In the traditional African set up, parents prepared their children for marriage by bringing in aunts and uncles to tell them about what to expect in marriage. This practice has outlived its time and there is need to address present-day challenges. With today’s wife leaving for the office in the morning together with her husband and arriving late in the evening, the traditional roles are phasing out.

But Benjaline argues that a wife’s submission and a man’s love must be there if a marriage is to last. People marry for a myriad of reasons. A good number may argue that they are too in love to stay apart, some just bored of living alone and, therefore, want companionship while others may want a license to sex. Some women even marry not for themselves but to get fathers for their children.

Reasons for marriage

According to Pastor Julius Akeng’a, Benjaline’s husband, people marry for reasons ranging from genuine love to all sorts of weird misconceptions. Akeng’a, who is also in charge of family enrichment at Nairobi Pentecostal Church, Valley Road and co-works with his wife in Together Forever, a programme for engaged couples, says the first question he asks couples before he starts counselling is why they want to marry.

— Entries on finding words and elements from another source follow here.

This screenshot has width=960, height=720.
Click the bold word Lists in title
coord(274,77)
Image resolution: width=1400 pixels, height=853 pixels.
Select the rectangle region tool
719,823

“It is shocking the reasons people give for wanting to marry. Some even say they realise it is time to ‘settle down’ and others due to peer, and parents’ pressure,” says Akeng’a.

He first disqualifies the idea of settling down in marriage, arguing that the amount of work and sacrifice it takes to build a strong and fulfilling marriage is nothing comparable to settling down.

Tabitha Gikanga a counsellor at Princeton Counselling Centre says marriage is an emotional thermometer for all other relationships. That if your marriage is warm, the church, workplace and other friendships will be warm. Tabitha who employs the integrated model of counselling, where she uses both psychological and Christian principles explains that both Christians and non-Christians marry for love and happiness and out of will not in obedience to any command.

The Akenga’s believe marriage is God-ordained and that counselling helps people realign themselves with God’s will.

When blindly in love, one may see a partner as an angel and incapable of hurting but as the reality of marriage dawns, the advice given during premarital counselling comes in handy.

Premarital counselling is ‘very important’ according so Mrs Emily Kiplimo who has been married for five years.

Invite experts

“Prior practical knowledge on the reality of financial management, openness and communication were helpful to us but what I have found most practical from our counselling is that intimacy does not come automatically in marriage,” Emily says, adding that couples have to deliberately create time for each other.

On reconcilling the cultural, social, educational, temperament and personality differences of the two, the Akeng’a’s provide a checklist of expectations and priorities, which they use to assess the couples and educate them on striking a balance.

In their counselling, which takes five group sessions and another five for each couple, the Akenga’s invite experts in various fields including a gynecologist. They also share their experience, given that they have been married for 23 years and counselled for over 10 years. With practical experience resulting from many years of interacting with different couples in diverse situations and from different ethnic, religious and social backgrounds, they are able to predict pitfalls in intended marriages and give advice.